*DIRECTIONS*. In the news item below about the 2013 Science Slam, how many prizes did Diwaker Jha win, and who awarded them?

*PASSAGE PROVIDED*.
▬▬▬
07 June 2013
Presentation award for oil extractor
Horse racing, balloons and coins were among the many props used when ten students at the Department of Chemistry, Nano-Science Center competed for attention at the annual Science Slam competition. Winner of the 2013 title was Diwaker Jha, who had used himself as a point of departure.
The clapping, screaming and whistling would not have been out of place at a pop concert, but the venue was the Science Slam competition at the Nano-Science Center on May 24, 2013. The challenge sounded simple, but was anything but. To present research in the hard sciences in just three minutes. Ten students picked up the thrown gauntlet. Among them Martin, who told of quantum physics, Maya who presented work on plant biology and Rune who related developments within materials sciences.
-Taking part was great fun.. I’m happy to have won, because so many other presentations were great,” says Diwaker, who started as a PhD student in the NanoGeoScience group just six months ago. Here he works with the group to discover methods for enhanced oil recovery from the chalky underground of Denmark.
Two prizes were awarded on the day. One from the judges and one from the audience. And Diwaker won both.
-I was madly nervous, and I’m just thrilled that it didn’t show too much. Having to distill my information was quite interesting, and in just minutes I got to present all the things I’m planning to do over the next several years”, says Diwaker. As a part of the Science Slam event, he and all the other participants had been to course on presentation-technique in the week preceeding the slam show.
All Masters and PhD students at the Nano Science Center and at Department of Chemistry were invited to take part of The Science Slam Event at the Nano-Science Center. It was the second of its kind, but it definitely will not be the last. Plans are already in the making for a 2014 version.
-We like this concept. It’s interesting to watch for the audience, and at the same time it’s a great way for the students to get to learn how to present their research in a clear and concise manner,” says Rikke Bøyesen who was both judge and event-maker.
▬▬▬
*DATA SUPPLIED*.

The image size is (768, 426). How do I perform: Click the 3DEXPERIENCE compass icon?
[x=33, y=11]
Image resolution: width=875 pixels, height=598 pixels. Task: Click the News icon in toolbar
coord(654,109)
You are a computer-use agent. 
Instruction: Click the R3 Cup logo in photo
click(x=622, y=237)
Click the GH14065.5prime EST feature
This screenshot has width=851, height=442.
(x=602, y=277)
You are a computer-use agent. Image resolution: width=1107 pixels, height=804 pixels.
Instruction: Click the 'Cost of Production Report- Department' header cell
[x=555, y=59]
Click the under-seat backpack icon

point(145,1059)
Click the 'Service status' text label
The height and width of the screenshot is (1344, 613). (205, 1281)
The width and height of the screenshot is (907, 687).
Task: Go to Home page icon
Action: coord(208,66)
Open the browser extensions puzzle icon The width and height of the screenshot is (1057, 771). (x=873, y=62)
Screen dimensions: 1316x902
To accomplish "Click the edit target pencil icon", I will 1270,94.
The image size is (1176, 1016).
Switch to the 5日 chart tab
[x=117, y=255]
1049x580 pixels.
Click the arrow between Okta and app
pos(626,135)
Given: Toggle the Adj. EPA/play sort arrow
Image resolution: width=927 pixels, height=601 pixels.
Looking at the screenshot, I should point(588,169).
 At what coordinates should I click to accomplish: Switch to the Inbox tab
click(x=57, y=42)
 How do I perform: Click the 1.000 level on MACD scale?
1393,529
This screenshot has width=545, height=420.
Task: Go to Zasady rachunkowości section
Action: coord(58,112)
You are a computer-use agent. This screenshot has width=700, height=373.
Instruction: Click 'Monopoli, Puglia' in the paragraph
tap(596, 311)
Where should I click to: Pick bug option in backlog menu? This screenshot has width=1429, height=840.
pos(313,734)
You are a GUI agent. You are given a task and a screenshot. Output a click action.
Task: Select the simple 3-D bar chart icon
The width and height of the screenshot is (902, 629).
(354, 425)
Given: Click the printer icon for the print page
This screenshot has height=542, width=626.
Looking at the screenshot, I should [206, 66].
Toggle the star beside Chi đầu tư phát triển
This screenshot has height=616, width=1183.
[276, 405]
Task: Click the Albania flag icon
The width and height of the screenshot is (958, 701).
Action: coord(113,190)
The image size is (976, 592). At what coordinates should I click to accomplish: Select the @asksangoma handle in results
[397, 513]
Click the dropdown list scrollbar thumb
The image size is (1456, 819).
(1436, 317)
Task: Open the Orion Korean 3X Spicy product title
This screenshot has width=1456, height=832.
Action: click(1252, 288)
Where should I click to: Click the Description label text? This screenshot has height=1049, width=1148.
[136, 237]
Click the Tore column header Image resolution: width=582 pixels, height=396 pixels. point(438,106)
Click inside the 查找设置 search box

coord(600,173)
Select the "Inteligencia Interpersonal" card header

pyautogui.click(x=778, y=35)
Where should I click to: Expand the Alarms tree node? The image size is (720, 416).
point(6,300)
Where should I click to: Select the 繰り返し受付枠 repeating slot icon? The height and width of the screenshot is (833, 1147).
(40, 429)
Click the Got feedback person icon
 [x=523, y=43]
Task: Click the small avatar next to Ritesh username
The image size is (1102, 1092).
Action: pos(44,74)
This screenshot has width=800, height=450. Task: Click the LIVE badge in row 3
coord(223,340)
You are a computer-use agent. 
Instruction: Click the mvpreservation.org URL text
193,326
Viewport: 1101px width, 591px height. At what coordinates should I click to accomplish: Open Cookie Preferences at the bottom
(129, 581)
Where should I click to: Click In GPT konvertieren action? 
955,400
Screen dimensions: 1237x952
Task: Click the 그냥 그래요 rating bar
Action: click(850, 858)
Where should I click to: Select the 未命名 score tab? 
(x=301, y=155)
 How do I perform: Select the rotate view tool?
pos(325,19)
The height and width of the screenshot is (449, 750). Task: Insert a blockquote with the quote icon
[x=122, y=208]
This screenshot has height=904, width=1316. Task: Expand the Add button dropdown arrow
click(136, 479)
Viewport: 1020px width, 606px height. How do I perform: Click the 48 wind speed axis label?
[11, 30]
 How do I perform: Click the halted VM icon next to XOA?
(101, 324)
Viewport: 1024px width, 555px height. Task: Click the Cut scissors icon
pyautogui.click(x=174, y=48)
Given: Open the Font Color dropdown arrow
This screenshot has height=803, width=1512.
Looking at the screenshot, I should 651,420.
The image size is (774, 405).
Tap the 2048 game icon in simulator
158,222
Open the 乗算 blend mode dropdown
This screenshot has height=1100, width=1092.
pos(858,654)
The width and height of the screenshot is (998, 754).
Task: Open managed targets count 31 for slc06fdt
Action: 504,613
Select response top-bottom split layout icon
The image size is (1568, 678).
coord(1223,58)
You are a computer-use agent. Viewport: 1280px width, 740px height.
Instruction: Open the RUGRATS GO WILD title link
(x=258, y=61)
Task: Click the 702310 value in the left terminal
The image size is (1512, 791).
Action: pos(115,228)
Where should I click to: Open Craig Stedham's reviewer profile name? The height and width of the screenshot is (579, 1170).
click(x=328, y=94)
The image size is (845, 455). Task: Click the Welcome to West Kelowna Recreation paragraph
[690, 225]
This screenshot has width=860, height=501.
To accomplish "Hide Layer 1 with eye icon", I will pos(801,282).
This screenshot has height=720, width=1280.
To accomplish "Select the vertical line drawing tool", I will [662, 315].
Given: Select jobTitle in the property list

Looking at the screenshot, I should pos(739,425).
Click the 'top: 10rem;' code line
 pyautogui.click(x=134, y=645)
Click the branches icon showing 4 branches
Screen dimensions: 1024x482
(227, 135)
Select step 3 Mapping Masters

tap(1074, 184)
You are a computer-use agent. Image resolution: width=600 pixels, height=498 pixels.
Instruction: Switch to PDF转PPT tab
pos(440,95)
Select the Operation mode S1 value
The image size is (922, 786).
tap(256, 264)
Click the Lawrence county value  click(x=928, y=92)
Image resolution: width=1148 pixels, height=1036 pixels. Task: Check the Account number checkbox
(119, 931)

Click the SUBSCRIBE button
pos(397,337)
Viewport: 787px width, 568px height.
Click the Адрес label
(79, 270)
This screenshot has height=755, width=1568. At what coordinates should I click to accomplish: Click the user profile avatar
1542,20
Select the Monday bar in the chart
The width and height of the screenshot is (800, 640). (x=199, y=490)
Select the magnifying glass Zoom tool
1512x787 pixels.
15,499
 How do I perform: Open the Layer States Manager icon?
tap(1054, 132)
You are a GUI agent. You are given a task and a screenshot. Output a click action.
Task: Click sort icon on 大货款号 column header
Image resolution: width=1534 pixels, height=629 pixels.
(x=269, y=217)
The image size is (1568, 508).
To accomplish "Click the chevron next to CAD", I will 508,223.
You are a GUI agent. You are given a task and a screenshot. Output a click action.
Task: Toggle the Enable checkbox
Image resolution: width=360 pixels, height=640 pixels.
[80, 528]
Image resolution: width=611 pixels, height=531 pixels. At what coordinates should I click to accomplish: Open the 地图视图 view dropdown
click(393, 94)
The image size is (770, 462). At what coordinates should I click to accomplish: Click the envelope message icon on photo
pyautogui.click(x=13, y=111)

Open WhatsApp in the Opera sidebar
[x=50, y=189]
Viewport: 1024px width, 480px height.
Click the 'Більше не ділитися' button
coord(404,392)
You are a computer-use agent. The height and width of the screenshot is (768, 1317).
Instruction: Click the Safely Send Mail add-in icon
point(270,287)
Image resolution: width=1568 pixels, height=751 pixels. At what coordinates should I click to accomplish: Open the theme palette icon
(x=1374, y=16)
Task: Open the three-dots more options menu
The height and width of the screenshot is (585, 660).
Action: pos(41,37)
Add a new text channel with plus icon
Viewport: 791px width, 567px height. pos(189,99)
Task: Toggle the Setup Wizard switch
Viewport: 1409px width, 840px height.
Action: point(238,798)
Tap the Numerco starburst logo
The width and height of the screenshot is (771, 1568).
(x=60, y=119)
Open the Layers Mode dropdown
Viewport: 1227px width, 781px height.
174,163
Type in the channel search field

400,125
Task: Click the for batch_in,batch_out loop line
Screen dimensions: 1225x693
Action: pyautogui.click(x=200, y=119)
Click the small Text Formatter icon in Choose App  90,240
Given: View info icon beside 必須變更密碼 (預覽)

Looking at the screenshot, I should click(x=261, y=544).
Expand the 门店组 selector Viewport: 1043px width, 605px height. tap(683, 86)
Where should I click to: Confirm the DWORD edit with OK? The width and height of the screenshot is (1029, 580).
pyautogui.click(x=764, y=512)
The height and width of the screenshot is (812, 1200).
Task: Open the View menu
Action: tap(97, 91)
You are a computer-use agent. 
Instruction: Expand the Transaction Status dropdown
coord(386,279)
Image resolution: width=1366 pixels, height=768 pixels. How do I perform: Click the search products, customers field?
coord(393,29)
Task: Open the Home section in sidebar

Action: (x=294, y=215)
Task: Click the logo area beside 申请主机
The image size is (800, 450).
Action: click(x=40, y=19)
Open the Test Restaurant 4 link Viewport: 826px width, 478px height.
▬▬▬
*TASK OUTPUT*. He won both prizes, one from the judges and one from the audience.